EXTRACTED ENTRIES:
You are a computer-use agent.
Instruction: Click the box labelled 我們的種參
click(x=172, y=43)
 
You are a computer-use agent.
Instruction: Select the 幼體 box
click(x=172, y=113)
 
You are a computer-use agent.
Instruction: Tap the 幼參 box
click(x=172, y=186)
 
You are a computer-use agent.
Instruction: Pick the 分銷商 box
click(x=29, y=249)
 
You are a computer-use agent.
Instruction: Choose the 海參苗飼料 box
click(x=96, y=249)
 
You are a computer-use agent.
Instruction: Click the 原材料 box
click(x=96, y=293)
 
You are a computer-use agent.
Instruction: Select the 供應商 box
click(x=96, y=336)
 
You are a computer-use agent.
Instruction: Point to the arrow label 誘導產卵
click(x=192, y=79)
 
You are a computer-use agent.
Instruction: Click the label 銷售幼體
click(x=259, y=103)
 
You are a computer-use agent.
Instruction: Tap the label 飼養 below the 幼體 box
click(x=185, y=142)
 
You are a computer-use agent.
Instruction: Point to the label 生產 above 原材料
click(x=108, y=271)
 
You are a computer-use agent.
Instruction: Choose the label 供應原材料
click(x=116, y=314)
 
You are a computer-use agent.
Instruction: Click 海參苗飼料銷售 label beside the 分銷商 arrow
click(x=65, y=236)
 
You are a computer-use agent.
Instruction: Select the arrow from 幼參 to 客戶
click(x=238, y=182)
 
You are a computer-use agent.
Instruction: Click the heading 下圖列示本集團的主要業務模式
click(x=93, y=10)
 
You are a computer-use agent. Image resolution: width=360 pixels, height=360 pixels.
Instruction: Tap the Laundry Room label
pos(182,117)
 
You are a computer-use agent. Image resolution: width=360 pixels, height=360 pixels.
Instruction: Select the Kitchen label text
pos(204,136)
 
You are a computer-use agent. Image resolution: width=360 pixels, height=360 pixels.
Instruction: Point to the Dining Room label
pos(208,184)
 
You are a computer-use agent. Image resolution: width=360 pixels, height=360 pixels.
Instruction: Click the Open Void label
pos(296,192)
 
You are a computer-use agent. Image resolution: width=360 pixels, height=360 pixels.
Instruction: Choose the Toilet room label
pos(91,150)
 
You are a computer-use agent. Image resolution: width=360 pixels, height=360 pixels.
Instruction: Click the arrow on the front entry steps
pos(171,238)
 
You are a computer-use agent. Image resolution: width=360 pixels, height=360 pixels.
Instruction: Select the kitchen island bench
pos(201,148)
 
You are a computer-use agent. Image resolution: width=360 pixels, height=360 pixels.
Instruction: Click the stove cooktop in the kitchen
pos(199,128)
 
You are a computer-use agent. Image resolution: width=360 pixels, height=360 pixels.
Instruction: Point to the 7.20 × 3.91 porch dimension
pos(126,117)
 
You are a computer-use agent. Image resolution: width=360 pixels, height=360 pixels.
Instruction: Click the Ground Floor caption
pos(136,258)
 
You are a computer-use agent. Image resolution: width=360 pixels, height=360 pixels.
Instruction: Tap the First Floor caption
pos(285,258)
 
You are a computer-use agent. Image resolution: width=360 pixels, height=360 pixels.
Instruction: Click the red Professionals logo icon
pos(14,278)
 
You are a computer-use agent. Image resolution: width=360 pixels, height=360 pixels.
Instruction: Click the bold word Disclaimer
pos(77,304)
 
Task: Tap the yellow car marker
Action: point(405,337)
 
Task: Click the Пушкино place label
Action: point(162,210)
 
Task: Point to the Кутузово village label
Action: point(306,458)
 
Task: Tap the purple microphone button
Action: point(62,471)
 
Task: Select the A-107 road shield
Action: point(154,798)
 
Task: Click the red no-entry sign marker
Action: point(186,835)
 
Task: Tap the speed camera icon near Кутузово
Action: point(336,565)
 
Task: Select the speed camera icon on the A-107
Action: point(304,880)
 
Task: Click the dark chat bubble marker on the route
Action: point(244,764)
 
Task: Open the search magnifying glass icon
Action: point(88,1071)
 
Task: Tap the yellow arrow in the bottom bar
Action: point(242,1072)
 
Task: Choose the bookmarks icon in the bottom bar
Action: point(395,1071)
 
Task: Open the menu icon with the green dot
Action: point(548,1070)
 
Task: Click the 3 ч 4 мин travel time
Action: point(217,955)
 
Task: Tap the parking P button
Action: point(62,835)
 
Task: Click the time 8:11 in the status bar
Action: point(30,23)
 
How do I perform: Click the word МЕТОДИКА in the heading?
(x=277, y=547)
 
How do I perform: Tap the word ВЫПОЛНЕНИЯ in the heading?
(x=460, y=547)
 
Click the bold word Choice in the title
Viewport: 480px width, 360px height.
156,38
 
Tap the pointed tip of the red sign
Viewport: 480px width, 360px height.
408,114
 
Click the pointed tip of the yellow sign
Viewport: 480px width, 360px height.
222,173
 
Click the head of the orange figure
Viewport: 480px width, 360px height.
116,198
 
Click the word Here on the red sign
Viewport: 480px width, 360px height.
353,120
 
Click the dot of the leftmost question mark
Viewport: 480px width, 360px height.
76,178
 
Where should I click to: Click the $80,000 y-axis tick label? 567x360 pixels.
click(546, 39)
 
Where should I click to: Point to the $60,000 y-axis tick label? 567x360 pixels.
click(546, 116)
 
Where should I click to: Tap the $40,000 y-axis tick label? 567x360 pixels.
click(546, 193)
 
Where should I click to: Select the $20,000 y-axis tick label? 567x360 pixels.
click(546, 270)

PROBLEM DETAILS: Rewrite every line of the material from its beginning through the line containing "click(x=172, y=186)", inclusive, shifting each coordinate value in the answers by adding 121 to it.

SOLUTION FOR THIS TASK:
You are a computer-use agent.
Instruction: Click the box labelled 我們的種參
click(x=293, y=164)
 
You are a computer-use agent.
Instruction: Select the 幼體 box
click(x=293, y=234)
 
You are a computer-use agent.
Instruction: Tap the 幼參 box
click(x=293, y=307)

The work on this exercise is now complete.